Install picosvg for SVG cleaning:
git clone git@github.com:googlefonts/picosvg.git
cd picosvg
pip install -e .
cd ..
First, paste your Anthropic API key into the .env
file:
API_KEY=<your_key>
Then, run the following command to generate SVG templates:
cd 1_template_generation
bash run.sh
In run.sh
, the detailed prompts of each target object can be found in utils/util.py
.
Caution
Hong Kong is banned by Anthropic/OpenAI. Therefore, I use a third-party API from WildCard (not recommended, since they cannot provide receipts) to forward requests to Claude.
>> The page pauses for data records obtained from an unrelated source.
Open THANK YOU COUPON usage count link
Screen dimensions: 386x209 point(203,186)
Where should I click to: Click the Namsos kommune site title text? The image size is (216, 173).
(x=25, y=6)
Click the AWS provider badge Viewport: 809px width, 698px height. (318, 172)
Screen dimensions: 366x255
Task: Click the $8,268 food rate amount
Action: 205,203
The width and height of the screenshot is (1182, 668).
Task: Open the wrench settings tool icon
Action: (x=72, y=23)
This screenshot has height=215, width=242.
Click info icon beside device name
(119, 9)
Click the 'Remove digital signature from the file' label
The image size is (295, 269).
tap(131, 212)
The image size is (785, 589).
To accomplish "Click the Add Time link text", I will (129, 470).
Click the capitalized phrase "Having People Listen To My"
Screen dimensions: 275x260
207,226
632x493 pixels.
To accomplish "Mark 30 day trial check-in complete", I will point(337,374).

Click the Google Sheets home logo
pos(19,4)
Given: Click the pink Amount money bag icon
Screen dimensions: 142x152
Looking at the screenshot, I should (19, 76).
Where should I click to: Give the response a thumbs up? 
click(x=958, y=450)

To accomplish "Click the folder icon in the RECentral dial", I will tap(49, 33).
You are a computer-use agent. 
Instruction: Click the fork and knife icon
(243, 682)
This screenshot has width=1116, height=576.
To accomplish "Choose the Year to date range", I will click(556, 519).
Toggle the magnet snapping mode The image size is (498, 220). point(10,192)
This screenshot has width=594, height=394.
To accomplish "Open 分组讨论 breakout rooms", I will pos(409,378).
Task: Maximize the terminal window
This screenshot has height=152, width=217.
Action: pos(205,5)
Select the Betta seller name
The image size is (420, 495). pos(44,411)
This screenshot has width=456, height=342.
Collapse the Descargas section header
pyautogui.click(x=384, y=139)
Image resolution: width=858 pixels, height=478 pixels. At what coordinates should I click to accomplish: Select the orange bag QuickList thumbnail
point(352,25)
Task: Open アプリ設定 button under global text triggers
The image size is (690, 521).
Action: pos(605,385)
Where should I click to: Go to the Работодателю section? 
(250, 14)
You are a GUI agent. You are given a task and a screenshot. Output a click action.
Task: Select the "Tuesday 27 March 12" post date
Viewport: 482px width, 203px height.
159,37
If you are in a region where you can access Anthropic/OpenAI directly, you can modify lines 64-65 in utils/gpt.py
to use the original Anthropic API. Additional modifications may be required. Sorry for the inconvenience.
This stage enhances the initial SVG templates with additional visual details using image diffusion models. Code coming soon.
The final stage optimizes the SVG shapes for improved visual quality. Code coming soon.